“Ho una notizia importante” annuncia il sindaco Graziano Delrio sul suo profilo Facebook: “La Stato italiano ha in realtà già dal precedente governo abbassato le tasse. A chi? Non ai lavoratori dipendenti, alle famiglie numerose o all’ imprenditore che assume giovani. No, le tasse le hanno ridotte all’industria del gioco d’azzardo. Dal 2000 ad oggi la spesa nel gioco d’azzardo è aumentata da 14 a quasi 99 miliardi. L’ incasso per lo stato e’ passato dal 30% dei ricavi nel 2000 (4,2 mld) a meno del 10% nel 2012 (8 mld). Una riduzione fiscale di oltre il 60 % per una industria che produce oltre 800 mila casi di dipendenza patologica e oltre due milioni di persone a rischio. E che colpisce soprattutto i più fragili, perché paradossalmente nel gioco spende di piú chi ha un reddito basso e i giovani. Riportare la tassazione almeno al 20% comporterebbe un’incasso di almeno altro 8 miliardi con i quali potremmo compensare i tagli ai Comuni, ai non autosufficienti e a tutti gli esodati”. Così il Comune dichiara guerra ai videopoker: tra le novità del Regolamento Urbanistico Edilizio approvate dal consiglio comunale c’è una norma che di fatto relega sale bingo, sale slot e con video lottery lontano dal centro abitato.
Non ha torto il sindaco Delrio a lanciare l’allarme sulle cosiddette ludopatie: si calcola per difetto che in Italia ci siano un milione e mezzo di malati di gioco, in costante aumento.
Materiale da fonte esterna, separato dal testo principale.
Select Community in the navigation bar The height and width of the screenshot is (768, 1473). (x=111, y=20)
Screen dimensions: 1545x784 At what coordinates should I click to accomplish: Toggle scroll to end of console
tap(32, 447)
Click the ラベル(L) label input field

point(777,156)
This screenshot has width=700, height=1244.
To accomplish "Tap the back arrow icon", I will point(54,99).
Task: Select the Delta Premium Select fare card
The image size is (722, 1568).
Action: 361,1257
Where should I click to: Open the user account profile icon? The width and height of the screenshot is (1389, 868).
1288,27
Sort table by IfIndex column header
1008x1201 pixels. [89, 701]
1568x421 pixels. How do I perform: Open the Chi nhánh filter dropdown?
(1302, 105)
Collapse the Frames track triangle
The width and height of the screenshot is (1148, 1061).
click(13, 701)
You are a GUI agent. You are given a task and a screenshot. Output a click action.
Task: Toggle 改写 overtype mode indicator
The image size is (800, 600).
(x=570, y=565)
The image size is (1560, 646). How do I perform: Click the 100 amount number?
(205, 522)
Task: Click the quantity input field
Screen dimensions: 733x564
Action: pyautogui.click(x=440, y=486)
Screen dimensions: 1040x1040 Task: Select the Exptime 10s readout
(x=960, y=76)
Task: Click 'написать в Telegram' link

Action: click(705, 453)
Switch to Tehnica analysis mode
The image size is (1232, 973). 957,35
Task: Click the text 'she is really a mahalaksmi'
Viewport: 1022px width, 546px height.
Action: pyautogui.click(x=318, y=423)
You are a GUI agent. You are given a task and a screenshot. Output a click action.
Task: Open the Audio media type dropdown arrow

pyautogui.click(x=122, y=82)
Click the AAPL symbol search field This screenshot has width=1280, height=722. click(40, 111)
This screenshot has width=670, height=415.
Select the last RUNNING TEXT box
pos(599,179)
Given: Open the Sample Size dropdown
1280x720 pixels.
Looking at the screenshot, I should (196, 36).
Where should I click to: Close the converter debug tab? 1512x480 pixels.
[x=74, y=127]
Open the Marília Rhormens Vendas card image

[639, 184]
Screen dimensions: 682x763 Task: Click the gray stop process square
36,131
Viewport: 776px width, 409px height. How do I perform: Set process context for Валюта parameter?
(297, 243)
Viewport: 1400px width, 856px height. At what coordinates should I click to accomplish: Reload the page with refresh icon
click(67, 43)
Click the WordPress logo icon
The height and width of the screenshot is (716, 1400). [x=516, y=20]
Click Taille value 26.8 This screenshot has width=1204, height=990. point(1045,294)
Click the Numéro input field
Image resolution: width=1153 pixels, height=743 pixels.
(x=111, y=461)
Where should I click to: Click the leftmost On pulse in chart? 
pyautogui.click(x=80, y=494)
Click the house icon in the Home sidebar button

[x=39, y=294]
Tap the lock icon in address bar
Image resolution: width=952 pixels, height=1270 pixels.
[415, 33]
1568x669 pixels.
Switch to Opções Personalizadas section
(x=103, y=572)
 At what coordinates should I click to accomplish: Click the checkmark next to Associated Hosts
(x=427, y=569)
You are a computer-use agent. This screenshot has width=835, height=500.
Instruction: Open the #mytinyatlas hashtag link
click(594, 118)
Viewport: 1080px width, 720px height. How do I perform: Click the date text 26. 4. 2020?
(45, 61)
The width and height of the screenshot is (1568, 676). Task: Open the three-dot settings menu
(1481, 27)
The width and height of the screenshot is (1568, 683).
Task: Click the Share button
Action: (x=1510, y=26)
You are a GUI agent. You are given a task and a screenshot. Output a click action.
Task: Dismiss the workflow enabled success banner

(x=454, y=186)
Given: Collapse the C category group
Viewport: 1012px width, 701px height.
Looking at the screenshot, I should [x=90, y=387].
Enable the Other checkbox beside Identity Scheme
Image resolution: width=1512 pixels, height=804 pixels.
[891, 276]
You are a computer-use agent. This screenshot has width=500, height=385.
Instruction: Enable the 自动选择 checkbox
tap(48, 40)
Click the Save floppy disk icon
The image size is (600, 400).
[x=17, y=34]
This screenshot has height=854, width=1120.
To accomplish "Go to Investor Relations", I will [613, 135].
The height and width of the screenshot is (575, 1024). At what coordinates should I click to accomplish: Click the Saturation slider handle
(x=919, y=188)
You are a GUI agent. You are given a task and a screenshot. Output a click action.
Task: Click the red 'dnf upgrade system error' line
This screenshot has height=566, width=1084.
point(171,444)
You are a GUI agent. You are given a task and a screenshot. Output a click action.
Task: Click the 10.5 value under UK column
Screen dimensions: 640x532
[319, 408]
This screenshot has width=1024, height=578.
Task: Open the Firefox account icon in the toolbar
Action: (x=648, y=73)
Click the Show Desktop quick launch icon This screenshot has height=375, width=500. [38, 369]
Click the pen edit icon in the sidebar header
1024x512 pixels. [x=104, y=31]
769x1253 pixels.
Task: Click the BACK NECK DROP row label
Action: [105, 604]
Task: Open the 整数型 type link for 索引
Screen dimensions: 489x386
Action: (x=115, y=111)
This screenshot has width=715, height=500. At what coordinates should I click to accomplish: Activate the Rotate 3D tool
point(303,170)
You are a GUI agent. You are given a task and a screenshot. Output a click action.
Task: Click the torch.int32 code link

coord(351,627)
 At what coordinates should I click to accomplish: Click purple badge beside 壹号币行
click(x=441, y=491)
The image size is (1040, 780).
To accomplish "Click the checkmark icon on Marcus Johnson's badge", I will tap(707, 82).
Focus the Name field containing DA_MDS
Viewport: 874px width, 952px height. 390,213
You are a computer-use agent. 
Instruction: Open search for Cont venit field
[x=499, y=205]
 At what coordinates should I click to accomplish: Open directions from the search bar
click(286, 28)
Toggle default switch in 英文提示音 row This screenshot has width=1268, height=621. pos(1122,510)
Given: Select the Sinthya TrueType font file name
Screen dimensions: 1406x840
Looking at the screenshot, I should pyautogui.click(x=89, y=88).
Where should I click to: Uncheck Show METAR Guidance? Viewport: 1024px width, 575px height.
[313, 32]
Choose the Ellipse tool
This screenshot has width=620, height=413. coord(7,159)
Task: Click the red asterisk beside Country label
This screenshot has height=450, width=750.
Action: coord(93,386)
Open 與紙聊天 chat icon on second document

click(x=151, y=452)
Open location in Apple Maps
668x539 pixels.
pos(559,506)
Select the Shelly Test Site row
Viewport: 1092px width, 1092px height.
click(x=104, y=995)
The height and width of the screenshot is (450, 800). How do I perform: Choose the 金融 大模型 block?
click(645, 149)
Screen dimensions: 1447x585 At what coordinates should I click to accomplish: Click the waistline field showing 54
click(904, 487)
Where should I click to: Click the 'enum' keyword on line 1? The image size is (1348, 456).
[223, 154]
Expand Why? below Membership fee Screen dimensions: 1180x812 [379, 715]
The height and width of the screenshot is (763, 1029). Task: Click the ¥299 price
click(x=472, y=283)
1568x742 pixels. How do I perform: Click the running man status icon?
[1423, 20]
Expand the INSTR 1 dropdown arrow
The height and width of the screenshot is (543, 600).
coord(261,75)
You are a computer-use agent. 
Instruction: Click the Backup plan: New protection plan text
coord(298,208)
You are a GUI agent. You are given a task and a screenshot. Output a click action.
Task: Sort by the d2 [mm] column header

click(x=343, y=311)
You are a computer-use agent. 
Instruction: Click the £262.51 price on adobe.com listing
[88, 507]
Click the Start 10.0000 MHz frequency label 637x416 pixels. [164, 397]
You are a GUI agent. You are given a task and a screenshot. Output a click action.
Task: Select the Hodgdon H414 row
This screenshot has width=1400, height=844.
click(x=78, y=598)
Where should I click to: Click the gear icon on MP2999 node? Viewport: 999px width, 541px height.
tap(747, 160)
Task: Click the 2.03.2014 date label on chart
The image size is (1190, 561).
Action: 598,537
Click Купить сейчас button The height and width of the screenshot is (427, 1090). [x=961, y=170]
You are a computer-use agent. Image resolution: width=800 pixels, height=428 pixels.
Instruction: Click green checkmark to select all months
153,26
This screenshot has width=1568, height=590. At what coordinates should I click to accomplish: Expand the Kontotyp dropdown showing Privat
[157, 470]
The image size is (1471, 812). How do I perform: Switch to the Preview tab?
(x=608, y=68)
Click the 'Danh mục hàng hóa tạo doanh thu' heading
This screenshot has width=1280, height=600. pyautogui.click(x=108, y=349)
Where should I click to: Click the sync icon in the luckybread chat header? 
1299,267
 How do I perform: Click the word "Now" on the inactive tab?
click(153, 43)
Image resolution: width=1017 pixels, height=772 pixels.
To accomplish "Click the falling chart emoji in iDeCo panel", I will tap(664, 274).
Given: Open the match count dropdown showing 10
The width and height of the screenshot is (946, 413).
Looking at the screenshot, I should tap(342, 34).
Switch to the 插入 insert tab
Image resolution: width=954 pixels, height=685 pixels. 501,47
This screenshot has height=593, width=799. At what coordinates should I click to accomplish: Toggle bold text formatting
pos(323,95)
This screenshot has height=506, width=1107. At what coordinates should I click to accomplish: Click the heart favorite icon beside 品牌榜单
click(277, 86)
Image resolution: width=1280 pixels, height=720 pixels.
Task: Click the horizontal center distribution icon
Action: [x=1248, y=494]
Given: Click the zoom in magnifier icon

Ma il problema non lo risolveranno né le modifiche al Regolamento Urbanistico né le restrizioni all’acqua di rose inserite nel decreto Sanità del ministro Balduzzi. Sarebbe invece molto utile lasciare da parte le ipocrisie e dire la verità.
Le strade sono due:
1) lo Stato decide che il gioco d’azzardo è dannoso per la morale e i patrimoni: chiude i quattro casinò presenti sul territorio nazionale, la fa finita con lotterie e gratta e vinci, vieta le slot machine in tutti i locali pubblici.
2) lo Stato regolamenta il gioco d’azzardo, pone dei limiti precisi ma apre alla concorrenza, come avviene in gran parte dei Paesi europei.
In Italia come stanno le cose? Lo Stato gestisce i giochi in regime di monopolio e a partire dalla deregolamentazione del 1993 ha portato slot machines e gratta e vinci ovunque. Risultato: l’Italia è diventato il più grande mercato del gioco d’azzardo in Europa e uno dei più grandi al mondo. Anche la pensionata che non aveva mai messo piede in un casinò ha iniziato a giocare al bar, un meccanismo che in un decennio ha creato svariati milioni di nuovi malati. E’ evidente che lo Stato biscazziere non rinuncerà mai ai 90 miliardi di euro annui della raccolta dei giochi, circa il 5 per cento del Prodotto Interno Lordo nazionale. Le nuove restrizioni sono uno specchietto per le allodole, in modo da non affrontare il problema e continuare a fare cassa.
Nel frattempo i quattro casinò italiani (tutti in mano pubblica) stanno morendo di cattiva gestione. Il casinò di Venezia, uno dei più antichi d’Europa, è l’emblema del declino. Colpa dell’ipocrisia e dell’incompetenza della politica. Gli italiani preferiscono varcare il confine e andare in Slovenia dove trovano servizi di qualità, alberghi a prezzi ragionevoli, strutture moderne. Come dargli torto?